══ TRECHO SELECIONADO ══

Saturday, 20 de April de 2024 ISSN 1519-7670 - Ano 24 - nº 1284

O amor está no ar

Na última quarta-feira (17/11), pré-disputa Brasil x Argentina, clássico dos clássicos do futebol mundial, o Jornal Nacional lançou mão da presença do vernáculo comentarista Galvão Bueno para tecer seus valiosos comentários sobre a disputa. Como um porta-voz do regozijo e da boa vontade da nova seleção brasileira, a ‘seleção de Mano’, as explanações se resumiram à exaltação do clima ‘leve e solto’ dos integrantes e onde ninguém mais faz ‘cara feia’. No Jornal da Globo do mesmo dia, lá estava Galvão mais uma vez, que tratou logo de arrebanhar as estrelas do novo time, entre eles Ronaldinho Gaúcho, ressurgido dos rincões como uma fênix sorridente para, novamente, exultar a atmosfera na qual ‘todo mundo dá risada o tempo inteiro’.

Mas o Brasil perdeu. Um a zero para a Argentina. A repercussão escandalosa, digna das manifestações mais arraigadas de desonra e indignação que tanto vimos durante a Copa do Mundo, desta vez não aconteceu. Serena e complacente, a reportagem de 1 minuto e 30 segundos exibida no JN, uma notinha, se comparada às exibições do dia anterior, não se preocupou em apontar culpados para a derrota – afinal, ‘desde que Mano Menezes assumiu, foram 360 minutos sem sofrer gols’, ou seja, os méritos são evidentes, como matematicamente salientou o repórter. O principal foi apregoar o resgate do ‘futebol bonito’, selado com a famigerada troca de camisas entre os capitães das duas seleções, tornando a derrota um mero detalhe.

═══
══ MATERIAL FORNECIDO ══

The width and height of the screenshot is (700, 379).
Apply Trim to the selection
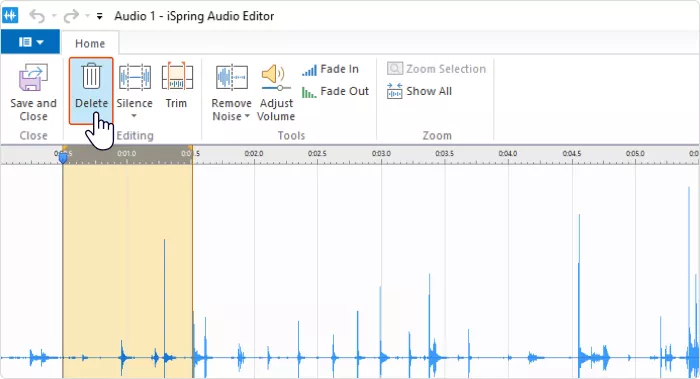coord(177,77)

═══

Reescreva o trecho de "O amor está" até "o tempo inteiro’." do texto sobre a cobertura do jogo Brasil x Argentina, trocando "sorridente" por "risonha".

O amor está no ar

Na última quarta-feira (17/11), pré-disputa Brasil x Argentina, clássico dos clássicos do futebol mundial, o Jornal Nacional lançou mão da presença do vernáculo comentarista Galvão Bueno para tecer seus valiosos comentários sobre a disputa. Como um porta-voz do regozijo e da boa vontade da nova seleção brasileira, a ‘seleção de Mano’, as explanações se resumiram à exaltação do clima ‘leve e solto’ dos integrantes e onde ninguém mais faz ‘cara feia’. No Jornal da Globo do mesmo dia, lá estava Galvão mais uma vez, que tratou logo de arrebanhar as estrelas do novo time, entre eles Ronaldinho Gaúcho, ressurgido dos rincões como uma fênix risonha para, novamente, exultar a atmosfera na qual ‘todo mundo dá risada o tempo inteiro’.